賈環忽然換上少年時那清亮嗓音,指尖繞着她一縷鬆脫的青絲
“你可還記得,小時候你沒少給我立規矩,如今風水輪流轉,也該到你還債的時候了!”
一夜悄然過去,並無他話。
翌日清晨,雕花窗櫺透進一線蟹殼青的微光,太湖的浪濤聲裹挾着晨霧,在琉璃瓦上凝作水珠。
王熙鳳半眯着眼,任由賈環的手指在她腰窩處輕輕打轉,那枚並蒂蓮簪子正歪斜地插在他發間,金絲流蘇垂在肩頭晃盪。
“仔細扯壞了補子。

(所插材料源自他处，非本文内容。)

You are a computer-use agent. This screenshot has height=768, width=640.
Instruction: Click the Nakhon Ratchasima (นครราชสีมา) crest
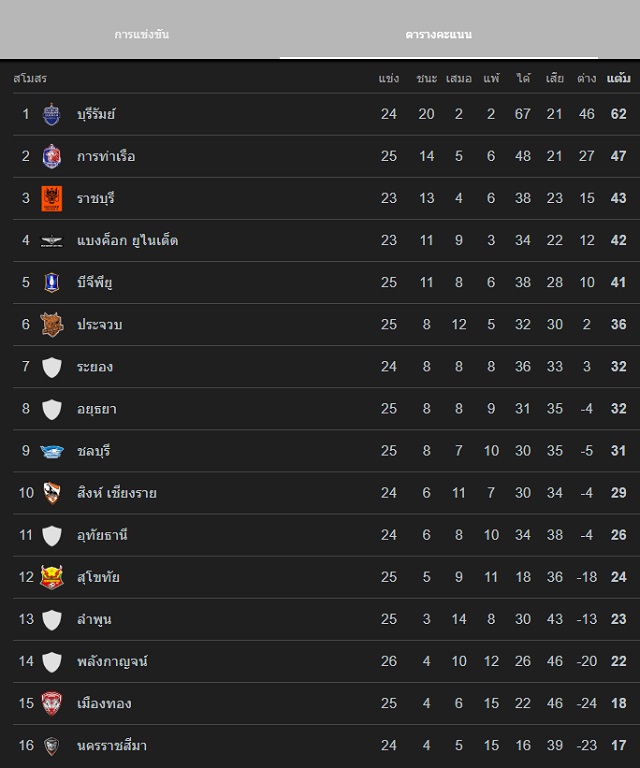point(52,745)
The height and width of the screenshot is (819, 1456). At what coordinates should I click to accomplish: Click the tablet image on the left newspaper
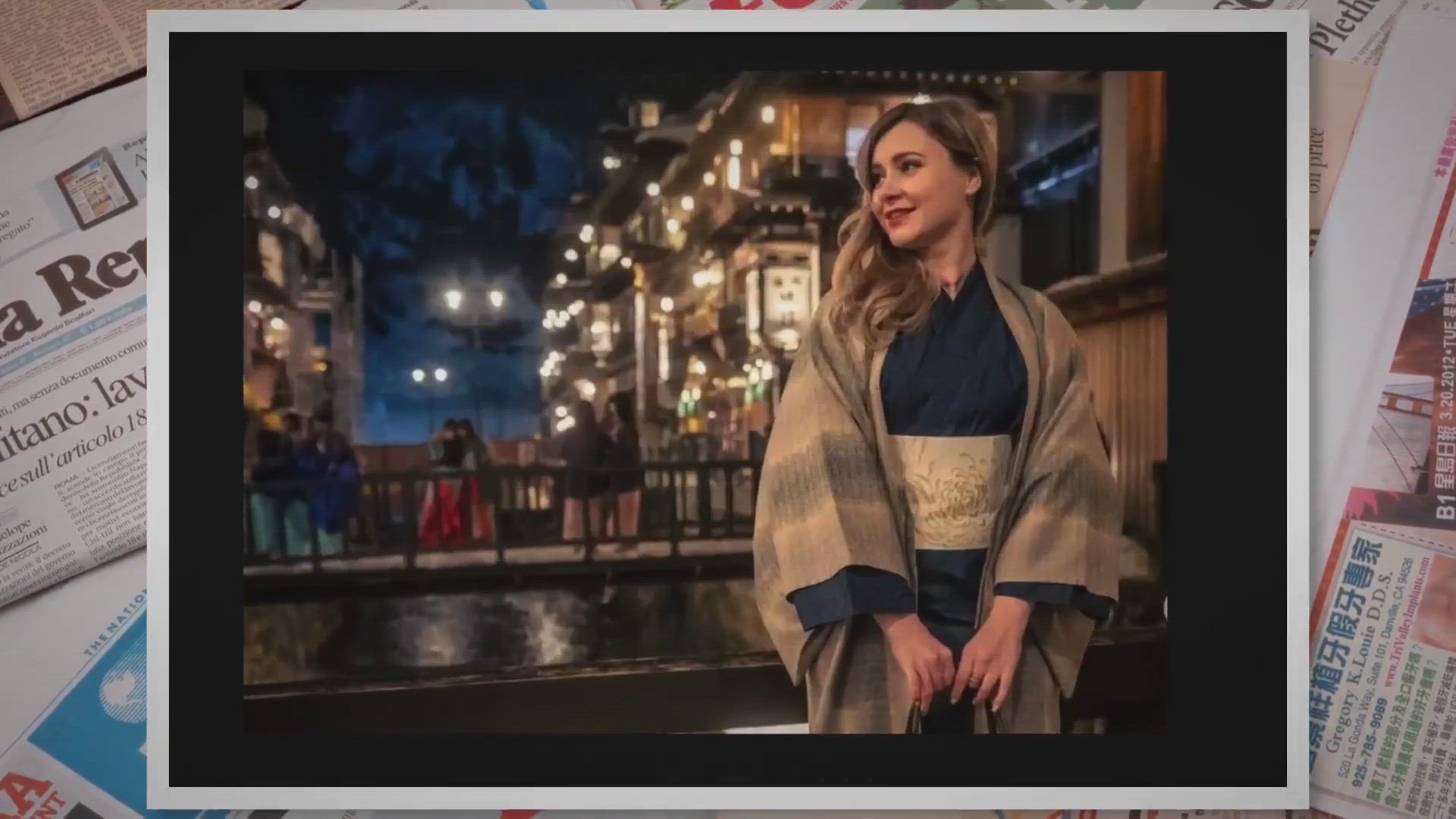click(96, 188)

”
她懶懶地撥開賈環撫弄玉帶鉤的手,絳紅誥命服早被揉成一團,拋在紫檀腳踏上,翟紋的金線在晨光裏泛着暗暗的光芒。
三十五年華的她,身子如同被春雨浸透的牡丹,連指尖都透着饜足的粉色。
賈環嗤笑一聲,龍紋中衣半敞着,露出蜜色胸膛:
“姐姐昨兒撕我玉帶時怎不心疼?”
他忽地叼住她耳垂,舌尖卷着昨夜未褪的桂花頭油香氣
“巧姐兒的郡主府邸,我命人種了整片石榴林。”
王熙鳳渾身一顫,丹鳳眼斜睨過去,正撞見銅鏡裏自己雲鬢散亂的模樣。
枕邊人腰間的蟠龍玉佩硌着她後腰,那涼意卻抵不過心頭那把燒了整夜的熱火。
王熙鳳柳眉一挑,杏眼含嗔,玉指戳了戳賈環的胸膛,啐道:
“少在我跟前畫那大餅!
什麼郡主府邸種石榴林,我且信你這遭。
可往後若沒個實打實的兌現,看我不撕爛你的嘴!”
說罷,她緩緩攏了攏鬢邊的亂髮,神色微微一黯,幽幽嘆道:
“想起十年前我初來這姑蘇,人生地不熟的,身邊竟連個貼心可用之人都尋不出。
好在劉姥姥,雖是個鄉下人,可那一片赤誠真心,旁人都比不得。
她聽聞我處境艱難,巴巴兒地帶着孫子板兒前來投靠。
這些年,她在莊子裏盡心幫襯,出了不少力氣,我心裏都牢牢記着呢。”
說到此處,王熙鳳眼中泛起一絲淚光,聲音也不自覺低了下去:
“誰能料到,她跟着我還沒享幾年福,去年冬天就這麼去了……
可板兒還在莊子裏做事,那孩子爲人實誠,又肯喫苦受累。
你這次出征,好歹把他帶上,讓他跟着你,掙些功勞,也不枉他姥姥當年一番苦心。
你若應了,我便信你是真心待我,往後也更盡心幫襯你。
你若是不應……哼,往後可別想我再信你半句!”
賈環聽聞此言,先是微微一怔。
對於劉姥姥,他向來是極爲欣賞的,只可惜這位老人家三進賈府,他都未曾趕上。
第一次時僅僅是遠遠見了一面,第二次他因送賈敬的棺木南下金陵而錯過,第三次則是恰逢北伐。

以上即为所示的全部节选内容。